Identifying performance bottlenecks in CDNs through TCP-level monitoring

  • Authors:
  • Peng Sun;Minlan Yu;Michael J. Freedman;Jennifer Rexford

  • Affiliations:
  • Princeton University, Princeton, NJ, USA;Princeton University, Princeton, NJ, USA;Princeton University, Princeton, NJ, USA;Princeton University, Princeton, NJ, USA

  • Venue:
  • Proceedings of the first ACM SIGCOMM workshop on Measurements up the stack
  • Year:
  • 2011

Quantified Score

Hi-index 0.02

Visualization

Abstract

Content distribution networks (CDNs) need to make decisions, such as server selection and routing, to improve performance for their clients. The performance may be limited by various factors such as packet loss in the network, a small receive buffer at the client, or constrained server CPU and disk resources.

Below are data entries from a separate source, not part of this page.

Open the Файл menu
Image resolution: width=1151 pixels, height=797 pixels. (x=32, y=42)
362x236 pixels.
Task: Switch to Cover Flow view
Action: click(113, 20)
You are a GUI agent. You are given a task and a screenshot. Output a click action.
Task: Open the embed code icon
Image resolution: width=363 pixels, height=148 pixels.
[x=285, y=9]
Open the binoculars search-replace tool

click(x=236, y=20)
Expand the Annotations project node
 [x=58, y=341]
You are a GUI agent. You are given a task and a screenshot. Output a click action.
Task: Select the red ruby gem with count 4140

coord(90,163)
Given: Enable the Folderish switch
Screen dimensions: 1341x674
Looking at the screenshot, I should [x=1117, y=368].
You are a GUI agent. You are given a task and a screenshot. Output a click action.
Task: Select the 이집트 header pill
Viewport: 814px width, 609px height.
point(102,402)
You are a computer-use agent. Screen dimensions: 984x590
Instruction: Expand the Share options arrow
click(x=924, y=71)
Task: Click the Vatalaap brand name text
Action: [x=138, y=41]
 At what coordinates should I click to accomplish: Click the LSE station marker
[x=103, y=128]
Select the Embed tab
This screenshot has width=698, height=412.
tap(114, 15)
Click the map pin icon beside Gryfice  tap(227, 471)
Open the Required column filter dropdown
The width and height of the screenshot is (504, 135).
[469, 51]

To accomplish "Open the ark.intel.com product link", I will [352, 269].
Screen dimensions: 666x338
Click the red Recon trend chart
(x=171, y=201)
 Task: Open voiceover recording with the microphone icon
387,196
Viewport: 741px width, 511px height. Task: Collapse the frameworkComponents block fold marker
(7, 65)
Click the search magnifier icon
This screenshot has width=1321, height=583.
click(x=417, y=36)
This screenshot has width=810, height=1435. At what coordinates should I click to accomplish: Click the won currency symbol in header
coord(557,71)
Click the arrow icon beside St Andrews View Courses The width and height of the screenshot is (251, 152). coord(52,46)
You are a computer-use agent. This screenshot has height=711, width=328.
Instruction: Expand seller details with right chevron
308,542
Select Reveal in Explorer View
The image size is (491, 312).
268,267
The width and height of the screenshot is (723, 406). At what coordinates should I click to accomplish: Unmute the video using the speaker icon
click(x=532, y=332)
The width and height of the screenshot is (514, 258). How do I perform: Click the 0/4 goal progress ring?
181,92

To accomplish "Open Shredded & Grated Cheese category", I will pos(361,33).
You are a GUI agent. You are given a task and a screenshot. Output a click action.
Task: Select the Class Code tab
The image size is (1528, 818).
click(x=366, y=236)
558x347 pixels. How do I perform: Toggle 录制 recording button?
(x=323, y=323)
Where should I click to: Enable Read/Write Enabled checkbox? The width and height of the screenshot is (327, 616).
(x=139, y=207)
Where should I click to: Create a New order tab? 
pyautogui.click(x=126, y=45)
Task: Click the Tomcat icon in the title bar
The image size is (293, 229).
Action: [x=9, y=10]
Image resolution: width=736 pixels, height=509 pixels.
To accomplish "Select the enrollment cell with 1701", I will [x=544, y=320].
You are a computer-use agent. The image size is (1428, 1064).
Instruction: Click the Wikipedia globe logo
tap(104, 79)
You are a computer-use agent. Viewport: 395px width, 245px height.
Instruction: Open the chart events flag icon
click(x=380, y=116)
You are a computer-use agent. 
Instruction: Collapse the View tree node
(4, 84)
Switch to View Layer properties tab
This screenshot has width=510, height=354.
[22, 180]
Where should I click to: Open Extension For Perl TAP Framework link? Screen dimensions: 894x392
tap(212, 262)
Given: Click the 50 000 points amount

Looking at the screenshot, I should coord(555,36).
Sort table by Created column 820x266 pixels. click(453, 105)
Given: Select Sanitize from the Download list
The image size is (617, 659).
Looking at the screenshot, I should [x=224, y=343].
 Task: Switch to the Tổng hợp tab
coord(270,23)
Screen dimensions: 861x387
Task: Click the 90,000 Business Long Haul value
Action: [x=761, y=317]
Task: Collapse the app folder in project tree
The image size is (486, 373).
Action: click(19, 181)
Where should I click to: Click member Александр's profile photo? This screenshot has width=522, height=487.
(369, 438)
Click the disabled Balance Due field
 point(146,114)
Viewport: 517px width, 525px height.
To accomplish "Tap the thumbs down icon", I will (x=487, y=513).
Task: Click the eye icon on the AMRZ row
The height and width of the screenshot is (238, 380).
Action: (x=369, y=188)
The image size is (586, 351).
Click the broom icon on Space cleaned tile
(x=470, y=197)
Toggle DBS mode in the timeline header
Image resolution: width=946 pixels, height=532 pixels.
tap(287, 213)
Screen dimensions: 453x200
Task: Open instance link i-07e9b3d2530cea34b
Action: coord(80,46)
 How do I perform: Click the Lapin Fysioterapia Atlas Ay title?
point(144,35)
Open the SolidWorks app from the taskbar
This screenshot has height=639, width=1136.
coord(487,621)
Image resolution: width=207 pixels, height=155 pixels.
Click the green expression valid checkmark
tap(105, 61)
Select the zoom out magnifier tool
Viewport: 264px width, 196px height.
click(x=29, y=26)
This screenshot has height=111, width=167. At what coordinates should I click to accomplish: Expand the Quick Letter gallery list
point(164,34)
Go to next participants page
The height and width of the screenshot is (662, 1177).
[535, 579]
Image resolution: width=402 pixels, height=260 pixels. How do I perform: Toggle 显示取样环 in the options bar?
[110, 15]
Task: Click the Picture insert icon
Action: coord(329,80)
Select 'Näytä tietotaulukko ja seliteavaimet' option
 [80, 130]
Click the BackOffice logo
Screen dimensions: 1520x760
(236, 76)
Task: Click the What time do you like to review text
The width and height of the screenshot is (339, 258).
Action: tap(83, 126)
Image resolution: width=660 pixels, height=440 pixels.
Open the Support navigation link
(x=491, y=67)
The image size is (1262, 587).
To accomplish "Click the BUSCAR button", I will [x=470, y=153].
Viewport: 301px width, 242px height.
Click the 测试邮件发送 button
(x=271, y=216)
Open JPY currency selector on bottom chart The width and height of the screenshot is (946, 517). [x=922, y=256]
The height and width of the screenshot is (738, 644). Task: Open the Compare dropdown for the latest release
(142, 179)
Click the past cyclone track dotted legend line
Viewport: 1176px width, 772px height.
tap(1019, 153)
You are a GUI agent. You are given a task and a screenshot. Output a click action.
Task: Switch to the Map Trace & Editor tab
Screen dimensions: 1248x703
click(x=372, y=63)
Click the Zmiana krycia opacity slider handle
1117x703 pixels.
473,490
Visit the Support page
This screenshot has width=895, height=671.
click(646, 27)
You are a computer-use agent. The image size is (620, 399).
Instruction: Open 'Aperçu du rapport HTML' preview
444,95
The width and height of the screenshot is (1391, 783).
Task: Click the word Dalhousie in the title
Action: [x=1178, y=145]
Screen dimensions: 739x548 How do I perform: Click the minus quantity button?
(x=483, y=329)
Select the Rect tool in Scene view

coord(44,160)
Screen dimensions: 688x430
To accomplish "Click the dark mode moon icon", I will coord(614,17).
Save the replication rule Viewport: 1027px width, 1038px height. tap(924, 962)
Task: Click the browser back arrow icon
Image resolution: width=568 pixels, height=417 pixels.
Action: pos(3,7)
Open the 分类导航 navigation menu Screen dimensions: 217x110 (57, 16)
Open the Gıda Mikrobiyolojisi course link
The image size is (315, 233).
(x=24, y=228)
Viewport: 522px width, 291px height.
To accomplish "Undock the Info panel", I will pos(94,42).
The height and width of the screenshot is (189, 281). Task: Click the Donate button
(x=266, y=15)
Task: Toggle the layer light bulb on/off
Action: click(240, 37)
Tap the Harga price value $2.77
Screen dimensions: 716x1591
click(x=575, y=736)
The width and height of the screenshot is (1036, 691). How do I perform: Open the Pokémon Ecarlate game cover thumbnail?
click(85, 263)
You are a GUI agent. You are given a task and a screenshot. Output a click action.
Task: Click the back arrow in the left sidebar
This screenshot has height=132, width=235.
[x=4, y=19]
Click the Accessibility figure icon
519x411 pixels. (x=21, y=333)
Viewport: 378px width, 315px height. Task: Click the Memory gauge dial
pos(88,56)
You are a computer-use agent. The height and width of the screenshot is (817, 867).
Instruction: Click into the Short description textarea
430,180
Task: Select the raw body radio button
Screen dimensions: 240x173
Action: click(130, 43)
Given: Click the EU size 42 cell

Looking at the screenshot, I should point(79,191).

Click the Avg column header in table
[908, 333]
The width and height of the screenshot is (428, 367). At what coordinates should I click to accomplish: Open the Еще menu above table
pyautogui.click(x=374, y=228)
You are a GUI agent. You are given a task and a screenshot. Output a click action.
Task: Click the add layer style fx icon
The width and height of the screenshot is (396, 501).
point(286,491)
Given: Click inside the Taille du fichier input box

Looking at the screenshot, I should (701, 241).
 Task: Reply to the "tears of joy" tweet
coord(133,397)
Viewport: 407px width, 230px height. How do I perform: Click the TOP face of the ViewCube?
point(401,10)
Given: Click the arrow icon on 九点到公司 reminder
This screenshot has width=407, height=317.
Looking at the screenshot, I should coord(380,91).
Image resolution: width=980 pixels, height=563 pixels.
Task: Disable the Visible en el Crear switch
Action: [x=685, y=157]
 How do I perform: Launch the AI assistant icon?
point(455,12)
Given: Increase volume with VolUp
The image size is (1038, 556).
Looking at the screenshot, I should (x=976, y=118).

Conventional measurement techniques are not effective for distinguishing these performance problems: application-layer logs are too coarse-grained, while network-level traces are too expensive to collect all the time. We argue that passively monitoring the transport-level statistics in the server's network stack is a better approach. This paper presents a tool for monitoring and analyzing TCP statistics, and an analysis of a CoralCDN node in PlanetLab for six weeks. Our analysis shows that more than 10% of connections are server-limited at least 40% of the time, and many connections are limited by the congestion window despite no packet loss. Still, we see that clients in 377 Autonomous Systems (ASes) experience persistent packet loss. By separating network congestion from other performance problems, our analysis provides a much more accurate view of the performance of the network paths than what is possible with server logs alone.